Auch im Streit um die Strafzölle liegt der Ball jetzt bei der WTO: Sie muss darüber entscheiden, ob die Listen aus Brüssel und Washington angemessen sind oder gekürzt werden müssen. Ein EU-Beamter bezeichnete die Höhe der US-Forderungen bereits als "völlig aus der Luft gegriffen". Doch auch die EU-Vergeltungsliste sei "vom Volumen her sehr umfangreich", meint Bernd Lange (SPD), Chef des Handelsausschusses des EU-Parlaments, der sich ansonsten mit Kritik an der US-Regierung nicht zurückhält. Die Brüsseler Liste sei eher als politisches Signal an Washington zu deuten, frei nach dem Motto: "Wir können auch zurückschlagen."

Heftiger Konflikt um Agrarprodukte

Ohnehin könnten die EU-Vergeltungszölle nach Angaben der Kommission frühestens Anfang kommenden Jahres wirksam werden. Die Frage ist nun, ob bis dahin eine Einigung mit den USA gelingt.

Immerhin: Die Kommission sendet parallel zur Zoll-Drohung auch Entspannungssignale. Man bleibe "offen für Gespräche" im Airbus-Boeing-Streit, sagte ein Sprecher. Und man sei auch nach wie vor bereit, mit der US-Regierung über ein Abkommen zur Abschaffung von Industriezöllen zu reden.

Die EU-Mitgliedstaaten hatten der Kommission am Montag ein entsprechendes Mandat erteilt - obwohl die US-Regierung unmittelbar zuvor ihre Airbus-Vergeltungszölle veröffentlicht hatte, und obwohl weiterhin die Drohung von US-Präsident Trump im Raum steht, hohe Strafzölle auf Autoimporte aus der EU einzuführen.

Ob die Verhandlungen erfolgreich verlaufen werden, erscheint aber mehr als fraglich. Die USA fordern kategorisch, auch die Zölle auf Landwirtschaftsprodukte abzuschaffen. Die EU lehnt das ebenso kategorisch ab. Dies sei "politisch unmöglich", heißt es aus der Kommission. Über Agrarprodukte könne man mit den USA nur reden, wenn man auch ein "globales, übergreifendes Handelsabkommen" anstrebe.

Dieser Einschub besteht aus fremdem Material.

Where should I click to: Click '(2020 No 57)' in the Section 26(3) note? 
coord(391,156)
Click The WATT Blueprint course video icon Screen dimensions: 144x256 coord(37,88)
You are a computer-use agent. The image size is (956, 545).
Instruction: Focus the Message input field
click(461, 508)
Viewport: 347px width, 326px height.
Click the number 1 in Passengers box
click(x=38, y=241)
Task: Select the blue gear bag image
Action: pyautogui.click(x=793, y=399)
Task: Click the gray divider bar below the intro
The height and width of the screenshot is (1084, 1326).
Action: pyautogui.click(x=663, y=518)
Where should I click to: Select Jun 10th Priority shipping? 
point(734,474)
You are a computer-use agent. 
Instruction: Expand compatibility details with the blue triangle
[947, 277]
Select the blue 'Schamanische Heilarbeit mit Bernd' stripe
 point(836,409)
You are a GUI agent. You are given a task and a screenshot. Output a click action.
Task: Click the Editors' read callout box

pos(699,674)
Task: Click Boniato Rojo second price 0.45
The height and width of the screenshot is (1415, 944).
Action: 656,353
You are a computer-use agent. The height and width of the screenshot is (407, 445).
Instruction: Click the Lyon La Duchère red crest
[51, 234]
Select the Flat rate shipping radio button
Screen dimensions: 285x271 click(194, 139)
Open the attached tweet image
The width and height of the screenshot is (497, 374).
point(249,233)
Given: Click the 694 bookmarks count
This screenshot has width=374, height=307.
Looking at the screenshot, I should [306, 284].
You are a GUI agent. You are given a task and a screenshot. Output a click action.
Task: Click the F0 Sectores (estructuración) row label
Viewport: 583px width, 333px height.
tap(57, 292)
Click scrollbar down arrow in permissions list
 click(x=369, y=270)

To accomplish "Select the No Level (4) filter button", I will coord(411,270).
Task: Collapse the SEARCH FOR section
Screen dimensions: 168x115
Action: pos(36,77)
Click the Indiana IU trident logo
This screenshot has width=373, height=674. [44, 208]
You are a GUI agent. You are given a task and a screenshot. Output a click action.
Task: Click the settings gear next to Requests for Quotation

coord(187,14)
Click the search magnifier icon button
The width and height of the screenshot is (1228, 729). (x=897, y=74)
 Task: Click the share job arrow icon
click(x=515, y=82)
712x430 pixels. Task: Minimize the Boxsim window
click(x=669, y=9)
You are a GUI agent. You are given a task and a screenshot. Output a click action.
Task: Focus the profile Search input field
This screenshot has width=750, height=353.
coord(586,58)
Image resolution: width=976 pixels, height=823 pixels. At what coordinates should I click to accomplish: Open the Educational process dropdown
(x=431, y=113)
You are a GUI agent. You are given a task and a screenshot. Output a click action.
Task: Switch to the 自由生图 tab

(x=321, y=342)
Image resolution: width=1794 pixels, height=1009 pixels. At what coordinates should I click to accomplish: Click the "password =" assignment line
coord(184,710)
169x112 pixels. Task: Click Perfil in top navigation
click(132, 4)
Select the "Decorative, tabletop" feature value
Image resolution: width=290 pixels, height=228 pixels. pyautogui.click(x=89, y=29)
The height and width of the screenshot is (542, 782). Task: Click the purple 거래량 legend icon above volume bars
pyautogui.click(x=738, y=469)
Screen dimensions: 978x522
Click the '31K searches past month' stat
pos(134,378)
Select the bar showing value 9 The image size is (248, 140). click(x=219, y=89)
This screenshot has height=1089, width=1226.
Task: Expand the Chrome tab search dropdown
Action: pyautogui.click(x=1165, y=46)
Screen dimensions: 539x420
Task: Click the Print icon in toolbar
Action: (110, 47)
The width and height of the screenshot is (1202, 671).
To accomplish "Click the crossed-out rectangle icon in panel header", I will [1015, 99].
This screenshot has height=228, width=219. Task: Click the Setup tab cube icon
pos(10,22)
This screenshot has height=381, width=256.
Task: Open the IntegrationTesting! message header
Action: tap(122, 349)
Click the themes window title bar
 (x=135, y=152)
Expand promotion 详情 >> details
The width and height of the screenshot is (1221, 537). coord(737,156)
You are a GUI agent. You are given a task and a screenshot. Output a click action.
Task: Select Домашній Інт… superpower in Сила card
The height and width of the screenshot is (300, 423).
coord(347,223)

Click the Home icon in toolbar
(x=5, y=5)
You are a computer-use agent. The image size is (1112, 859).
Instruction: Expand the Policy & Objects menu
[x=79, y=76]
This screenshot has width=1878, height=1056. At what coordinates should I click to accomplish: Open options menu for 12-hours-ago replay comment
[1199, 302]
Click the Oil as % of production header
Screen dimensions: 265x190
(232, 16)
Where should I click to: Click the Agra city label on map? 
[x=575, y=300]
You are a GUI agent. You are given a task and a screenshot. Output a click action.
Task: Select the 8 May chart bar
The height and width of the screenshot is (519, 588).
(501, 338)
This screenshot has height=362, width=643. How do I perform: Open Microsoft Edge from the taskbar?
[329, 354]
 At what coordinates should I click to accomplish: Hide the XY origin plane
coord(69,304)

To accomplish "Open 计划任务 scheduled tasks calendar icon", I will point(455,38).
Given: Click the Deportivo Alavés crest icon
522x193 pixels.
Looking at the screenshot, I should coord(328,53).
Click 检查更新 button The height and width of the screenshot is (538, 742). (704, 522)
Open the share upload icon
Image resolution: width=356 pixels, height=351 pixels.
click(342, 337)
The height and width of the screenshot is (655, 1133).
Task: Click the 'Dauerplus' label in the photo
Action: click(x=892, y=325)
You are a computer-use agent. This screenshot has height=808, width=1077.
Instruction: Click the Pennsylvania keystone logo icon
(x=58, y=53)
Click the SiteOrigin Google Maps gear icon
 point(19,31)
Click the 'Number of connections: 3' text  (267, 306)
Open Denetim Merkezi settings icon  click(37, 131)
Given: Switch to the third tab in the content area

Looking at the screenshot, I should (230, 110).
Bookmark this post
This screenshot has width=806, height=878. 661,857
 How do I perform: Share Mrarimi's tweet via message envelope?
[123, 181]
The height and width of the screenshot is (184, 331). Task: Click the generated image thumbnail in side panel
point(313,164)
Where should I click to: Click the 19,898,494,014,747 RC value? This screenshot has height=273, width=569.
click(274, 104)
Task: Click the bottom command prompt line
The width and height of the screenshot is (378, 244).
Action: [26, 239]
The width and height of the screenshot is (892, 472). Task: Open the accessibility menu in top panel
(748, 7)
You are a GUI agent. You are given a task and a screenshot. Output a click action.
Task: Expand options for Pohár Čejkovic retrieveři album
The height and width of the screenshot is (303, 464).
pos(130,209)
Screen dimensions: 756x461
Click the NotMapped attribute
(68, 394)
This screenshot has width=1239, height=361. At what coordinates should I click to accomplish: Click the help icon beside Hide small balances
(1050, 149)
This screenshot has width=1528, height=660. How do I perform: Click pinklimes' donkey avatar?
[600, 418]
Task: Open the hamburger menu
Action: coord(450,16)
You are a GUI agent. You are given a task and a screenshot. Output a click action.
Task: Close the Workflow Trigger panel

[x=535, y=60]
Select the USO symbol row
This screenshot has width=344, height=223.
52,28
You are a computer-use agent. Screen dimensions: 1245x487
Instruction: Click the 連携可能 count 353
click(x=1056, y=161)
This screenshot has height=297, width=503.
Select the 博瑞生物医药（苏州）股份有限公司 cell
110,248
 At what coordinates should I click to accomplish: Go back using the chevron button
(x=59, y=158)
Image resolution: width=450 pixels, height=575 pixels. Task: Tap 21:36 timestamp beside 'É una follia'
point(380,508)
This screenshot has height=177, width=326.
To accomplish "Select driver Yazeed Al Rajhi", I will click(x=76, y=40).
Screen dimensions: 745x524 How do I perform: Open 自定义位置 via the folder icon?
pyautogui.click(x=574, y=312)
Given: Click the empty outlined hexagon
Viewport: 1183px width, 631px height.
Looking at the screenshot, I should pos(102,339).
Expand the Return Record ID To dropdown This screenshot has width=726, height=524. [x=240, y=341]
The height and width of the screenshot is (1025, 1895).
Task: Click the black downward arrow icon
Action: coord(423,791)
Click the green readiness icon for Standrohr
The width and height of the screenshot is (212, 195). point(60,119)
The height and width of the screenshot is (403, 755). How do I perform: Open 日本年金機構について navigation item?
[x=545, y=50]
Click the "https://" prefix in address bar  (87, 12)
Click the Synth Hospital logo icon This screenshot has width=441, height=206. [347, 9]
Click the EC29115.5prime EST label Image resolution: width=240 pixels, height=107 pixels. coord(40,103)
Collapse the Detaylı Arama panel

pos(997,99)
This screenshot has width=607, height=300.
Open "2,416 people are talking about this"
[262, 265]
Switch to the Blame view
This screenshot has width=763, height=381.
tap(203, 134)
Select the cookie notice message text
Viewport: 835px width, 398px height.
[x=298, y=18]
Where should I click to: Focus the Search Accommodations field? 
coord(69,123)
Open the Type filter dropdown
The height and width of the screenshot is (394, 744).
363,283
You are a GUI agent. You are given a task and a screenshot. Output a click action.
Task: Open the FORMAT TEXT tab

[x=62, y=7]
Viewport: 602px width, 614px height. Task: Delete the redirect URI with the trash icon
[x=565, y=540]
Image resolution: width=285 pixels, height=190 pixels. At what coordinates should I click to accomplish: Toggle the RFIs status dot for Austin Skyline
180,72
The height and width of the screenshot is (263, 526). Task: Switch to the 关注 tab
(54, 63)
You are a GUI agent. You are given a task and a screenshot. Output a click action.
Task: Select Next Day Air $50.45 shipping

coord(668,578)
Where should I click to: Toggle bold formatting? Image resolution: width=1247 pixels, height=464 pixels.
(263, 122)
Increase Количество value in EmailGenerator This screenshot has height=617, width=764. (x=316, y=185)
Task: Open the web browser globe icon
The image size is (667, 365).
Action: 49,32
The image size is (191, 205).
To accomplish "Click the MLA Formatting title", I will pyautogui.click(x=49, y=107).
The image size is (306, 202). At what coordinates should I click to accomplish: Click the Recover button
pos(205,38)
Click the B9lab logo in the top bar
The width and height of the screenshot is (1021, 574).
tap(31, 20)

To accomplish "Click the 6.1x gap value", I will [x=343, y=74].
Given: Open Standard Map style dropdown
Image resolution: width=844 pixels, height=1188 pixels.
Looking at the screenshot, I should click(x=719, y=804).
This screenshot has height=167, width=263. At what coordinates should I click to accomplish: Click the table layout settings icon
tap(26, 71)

Das aber sei schon deshalb undenkbar, weil Trump die USA aus dem Pariser Klimaschutzabkommen geführt hat.

Offiziell betont die Kommission, dass der Streit mit den USA über Airbus, Boeing und Vergeltungszölle "streng im Rahmen der WTO" stattfinde und rein gar nichts mit den Gesprächen über ein Zollabkommen zu tun habe. Und natürlich, meint ein Beamter der Behörde, wolle man keinen Handelskrieg anzetteln. Wenn beide Seiten guten Willens seien, werde man eine Lösung finden. "Aber wir werden unsere Rechte verteidigen."